───── Belge metni

KISA KISA…

seda2

Bu hafta kısa kısa birkaç konuda yakaladığım başlıkları sizlerle paylaşmak istiyorum. Geçtiğimiz hafta Dünya ve Türkiye ekonomisine ilişkin arka arkaya raporlar açıklandı.  Bu raporlarda gösteriyor ki, zorlu bir dönem bizi bekliyor.

COVID-19 KRİZİ İŞ DÜNYASINA SERMAYE STRATEJİLERİNİ YENİDEN YAZDIRIYOR

EY 22. Global Sermaye Güven Barometresi’ne göre; iş dünyası liderleri COVID-19’un küresel ekonomi üzerinde ciddi etkileri olacağını düşünüyor. Tedarik zincirlerinde oluşan kırılganlıklar ile birlikte çok sayıda yönetici şirket operasyonlarını yeniden yapılandırırken, küresel ekonomik toparlanmanın 2021 yılına sarkacağı öngörülüyor. Birleşme ve satın alma faaliyetlerinde ise yöneticilerin salgın krizinin ötesini değerlendirmelerinin etkisiyle güçlü seyrin sürmesi bekleniyor.

──────────

#### Yapılacak görevler:
[a] Belge metninde "Bu hafta kısa" ile "seyrin sürmesi bekleniyor." arasındaki bölümü, ikisi de dahil olmak üzere yeniden yazın ve "hafta" sözcüğünün yerine "ay" koyun.
[b] Belge metninde "Bu hafta kısa kısa" diye başlayan paragrafın bütün cümlelerini sırasıyla yazın.
Yalnızca belge metnindeki bilgileri kullanın.

───── Sağlanan bilgiler

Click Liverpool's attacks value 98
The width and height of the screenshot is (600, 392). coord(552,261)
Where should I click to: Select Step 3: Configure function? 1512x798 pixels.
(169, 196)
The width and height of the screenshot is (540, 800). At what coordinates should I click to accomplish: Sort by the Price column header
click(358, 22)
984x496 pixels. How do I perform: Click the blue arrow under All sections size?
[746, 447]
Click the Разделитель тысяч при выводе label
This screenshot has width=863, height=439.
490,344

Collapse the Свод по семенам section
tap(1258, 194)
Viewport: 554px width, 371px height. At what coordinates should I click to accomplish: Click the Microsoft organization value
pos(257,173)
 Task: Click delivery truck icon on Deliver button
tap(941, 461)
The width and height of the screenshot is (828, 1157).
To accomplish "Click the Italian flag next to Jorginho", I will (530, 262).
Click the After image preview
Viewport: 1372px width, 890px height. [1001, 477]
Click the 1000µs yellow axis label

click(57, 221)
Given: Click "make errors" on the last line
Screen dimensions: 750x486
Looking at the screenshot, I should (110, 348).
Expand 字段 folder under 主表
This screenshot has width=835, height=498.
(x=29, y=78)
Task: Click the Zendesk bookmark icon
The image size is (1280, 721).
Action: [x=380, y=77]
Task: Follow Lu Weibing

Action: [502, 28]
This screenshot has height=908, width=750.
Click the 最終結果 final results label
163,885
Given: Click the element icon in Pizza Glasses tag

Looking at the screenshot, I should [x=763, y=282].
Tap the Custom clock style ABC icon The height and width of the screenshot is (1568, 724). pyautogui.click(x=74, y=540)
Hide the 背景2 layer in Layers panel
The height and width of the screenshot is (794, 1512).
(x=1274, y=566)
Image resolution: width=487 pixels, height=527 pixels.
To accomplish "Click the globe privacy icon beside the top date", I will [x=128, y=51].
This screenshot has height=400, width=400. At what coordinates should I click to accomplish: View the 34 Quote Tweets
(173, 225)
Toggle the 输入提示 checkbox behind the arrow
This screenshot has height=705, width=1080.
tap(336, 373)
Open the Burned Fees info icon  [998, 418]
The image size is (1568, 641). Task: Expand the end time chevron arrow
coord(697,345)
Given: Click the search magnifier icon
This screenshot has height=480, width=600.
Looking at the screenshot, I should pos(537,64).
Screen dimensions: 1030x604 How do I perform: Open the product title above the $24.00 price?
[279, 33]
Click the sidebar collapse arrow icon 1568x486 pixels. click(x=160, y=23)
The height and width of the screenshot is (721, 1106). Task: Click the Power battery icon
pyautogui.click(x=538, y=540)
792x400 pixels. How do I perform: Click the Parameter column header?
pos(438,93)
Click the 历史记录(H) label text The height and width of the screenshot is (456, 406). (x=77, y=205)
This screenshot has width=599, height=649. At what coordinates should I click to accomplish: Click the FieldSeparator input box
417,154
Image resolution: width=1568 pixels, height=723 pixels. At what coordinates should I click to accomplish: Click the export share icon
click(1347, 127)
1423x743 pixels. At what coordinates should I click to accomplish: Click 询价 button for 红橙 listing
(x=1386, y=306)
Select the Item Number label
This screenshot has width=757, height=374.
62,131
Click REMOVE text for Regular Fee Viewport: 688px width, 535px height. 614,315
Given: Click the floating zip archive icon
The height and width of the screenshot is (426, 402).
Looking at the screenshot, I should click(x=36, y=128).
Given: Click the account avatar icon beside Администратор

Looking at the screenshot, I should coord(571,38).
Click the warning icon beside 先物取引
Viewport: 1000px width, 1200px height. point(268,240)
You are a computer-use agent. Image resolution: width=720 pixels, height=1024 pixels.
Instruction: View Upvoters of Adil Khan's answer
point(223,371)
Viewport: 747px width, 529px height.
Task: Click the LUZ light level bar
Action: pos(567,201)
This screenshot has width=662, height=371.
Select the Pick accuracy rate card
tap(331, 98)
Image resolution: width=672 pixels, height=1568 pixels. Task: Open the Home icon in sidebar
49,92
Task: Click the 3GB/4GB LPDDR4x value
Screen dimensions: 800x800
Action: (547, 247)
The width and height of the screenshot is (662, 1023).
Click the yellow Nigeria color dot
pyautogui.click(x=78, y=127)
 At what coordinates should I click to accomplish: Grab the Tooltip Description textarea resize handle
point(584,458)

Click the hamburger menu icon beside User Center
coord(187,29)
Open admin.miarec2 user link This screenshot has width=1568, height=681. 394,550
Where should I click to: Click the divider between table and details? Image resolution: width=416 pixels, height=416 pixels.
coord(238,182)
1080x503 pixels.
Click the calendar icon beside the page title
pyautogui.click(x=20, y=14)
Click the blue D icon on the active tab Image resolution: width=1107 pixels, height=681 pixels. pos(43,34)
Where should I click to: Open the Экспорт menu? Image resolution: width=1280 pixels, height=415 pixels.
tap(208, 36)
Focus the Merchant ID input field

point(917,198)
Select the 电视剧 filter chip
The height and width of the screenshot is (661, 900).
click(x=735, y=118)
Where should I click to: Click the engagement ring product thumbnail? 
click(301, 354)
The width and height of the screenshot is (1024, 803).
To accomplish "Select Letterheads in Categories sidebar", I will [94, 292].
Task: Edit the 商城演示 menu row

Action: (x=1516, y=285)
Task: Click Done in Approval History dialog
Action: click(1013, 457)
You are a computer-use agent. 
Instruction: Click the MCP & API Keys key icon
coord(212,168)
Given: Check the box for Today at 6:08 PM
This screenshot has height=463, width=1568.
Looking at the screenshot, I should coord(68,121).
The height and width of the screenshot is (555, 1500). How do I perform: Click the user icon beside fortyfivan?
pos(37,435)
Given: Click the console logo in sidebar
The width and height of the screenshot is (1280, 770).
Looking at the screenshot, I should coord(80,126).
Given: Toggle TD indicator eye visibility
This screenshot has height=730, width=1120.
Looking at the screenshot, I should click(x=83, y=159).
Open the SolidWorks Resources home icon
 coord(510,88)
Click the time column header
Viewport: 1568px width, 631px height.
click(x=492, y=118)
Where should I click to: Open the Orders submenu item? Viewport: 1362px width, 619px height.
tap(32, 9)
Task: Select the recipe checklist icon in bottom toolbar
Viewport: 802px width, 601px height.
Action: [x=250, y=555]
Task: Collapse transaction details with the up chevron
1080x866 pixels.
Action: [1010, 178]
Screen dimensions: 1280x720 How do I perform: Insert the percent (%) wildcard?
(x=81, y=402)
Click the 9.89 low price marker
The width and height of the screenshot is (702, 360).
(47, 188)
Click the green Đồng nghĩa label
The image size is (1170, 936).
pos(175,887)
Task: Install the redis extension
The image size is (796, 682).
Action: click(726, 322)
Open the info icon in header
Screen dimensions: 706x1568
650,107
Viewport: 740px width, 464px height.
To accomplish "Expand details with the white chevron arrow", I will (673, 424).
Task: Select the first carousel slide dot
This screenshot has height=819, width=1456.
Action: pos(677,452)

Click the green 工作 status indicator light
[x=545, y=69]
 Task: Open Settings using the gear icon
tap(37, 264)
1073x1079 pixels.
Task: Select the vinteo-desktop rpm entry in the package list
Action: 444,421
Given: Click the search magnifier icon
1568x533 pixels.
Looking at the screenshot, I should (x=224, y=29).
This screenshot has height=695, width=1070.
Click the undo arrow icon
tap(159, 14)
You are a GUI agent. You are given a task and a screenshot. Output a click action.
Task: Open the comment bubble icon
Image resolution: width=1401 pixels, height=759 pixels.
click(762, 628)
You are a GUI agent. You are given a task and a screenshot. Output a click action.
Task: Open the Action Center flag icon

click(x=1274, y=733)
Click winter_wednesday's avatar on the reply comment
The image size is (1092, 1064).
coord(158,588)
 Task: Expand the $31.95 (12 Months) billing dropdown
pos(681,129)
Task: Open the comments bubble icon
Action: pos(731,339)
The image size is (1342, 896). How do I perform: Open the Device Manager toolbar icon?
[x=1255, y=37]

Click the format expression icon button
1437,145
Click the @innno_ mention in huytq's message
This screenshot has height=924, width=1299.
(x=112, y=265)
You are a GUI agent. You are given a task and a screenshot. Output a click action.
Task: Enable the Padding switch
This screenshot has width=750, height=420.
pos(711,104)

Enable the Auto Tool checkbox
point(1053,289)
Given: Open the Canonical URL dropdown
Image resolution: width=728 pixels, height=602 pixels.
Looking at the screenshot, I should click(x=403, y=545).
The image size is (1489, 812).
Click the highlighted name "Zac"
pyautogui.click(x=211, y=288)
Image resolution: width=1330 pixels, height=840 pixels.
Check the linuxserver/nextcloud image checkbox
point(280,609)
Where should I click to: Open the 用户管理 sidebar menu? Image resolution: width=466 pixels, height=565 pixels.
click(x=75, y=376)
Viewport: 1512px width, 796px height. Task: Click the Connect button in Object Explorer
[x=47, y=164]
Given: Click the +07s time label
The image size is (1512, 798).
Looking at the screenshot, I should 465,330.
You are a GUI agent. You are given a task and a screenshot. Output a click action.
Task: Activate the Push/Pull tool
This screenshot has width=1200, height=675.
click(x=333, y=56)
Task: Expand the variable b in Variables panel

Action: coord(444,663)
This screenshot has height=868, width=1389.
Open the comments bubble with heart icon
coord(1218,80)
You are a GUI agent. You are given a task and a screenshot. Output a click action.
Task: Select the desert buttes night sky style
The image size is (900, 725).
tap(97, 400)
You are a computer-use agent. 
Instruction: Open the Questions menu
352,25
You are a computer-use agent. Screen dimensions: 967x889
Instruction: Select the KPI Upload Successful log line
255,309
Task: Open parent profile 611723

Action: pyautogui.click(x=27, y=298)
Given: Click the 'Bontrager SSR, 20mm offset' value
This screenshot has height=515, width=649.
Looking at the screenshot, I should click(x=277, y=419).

──────────

#### Beklenen yanıtlar:
[a]
Bu ay kısa kısa birkaç konuda yakaladığım başlıkları sizlerle paylaşmak istiyorum. Geçtiğimiz ay Dünya ve Türkiye ekonomisine ilişkin arka arkaya raporlar açıklandı.  Bu raporlarda gösteriyor ki, zorlu bir dönem bizi bekliyor.

COVID-19 KRİZİ İŞ DÜNYASINA SERMAYE STRATEJİLERİNİ YENİDEN YAZDIRIYOR

EY 22. Global Sermaye Güven Barometresi’ne göre; iş dünyası liderleri COVID-19’un küresel ekonomi üzerinde ciddi etkileri olacağını düşünüyor. Tedarik zincirlerinde oluşan kırılganlıklar ile birlikte çok sayıda yönetici şirket operasyonlarını yeniden yapılandırırken, küresel ekonomik toparlanmanın 2021 yılına sarkacağı öngörülüyor. Birleşme ve satın alma faaliyetlerinde ise yöneticilerin salgın krizinin ötesini değerlendirmelerinin etkisiyle güçlü seyrin sürmesi bekleniyor.

[b]
1. Bu hafta kısa kısa birkaç konuda yakaladığım başlıkları sizlerle paylaşmak istiyorum.
2. Geçtiğimiz hafta Dünya ve Türkiye ekonomisine ilişkin arka arkaya raporlar açıklandı.
3. Bu raporlarda gösteriyor ki, zorlu bir dönem bizi bekliyor.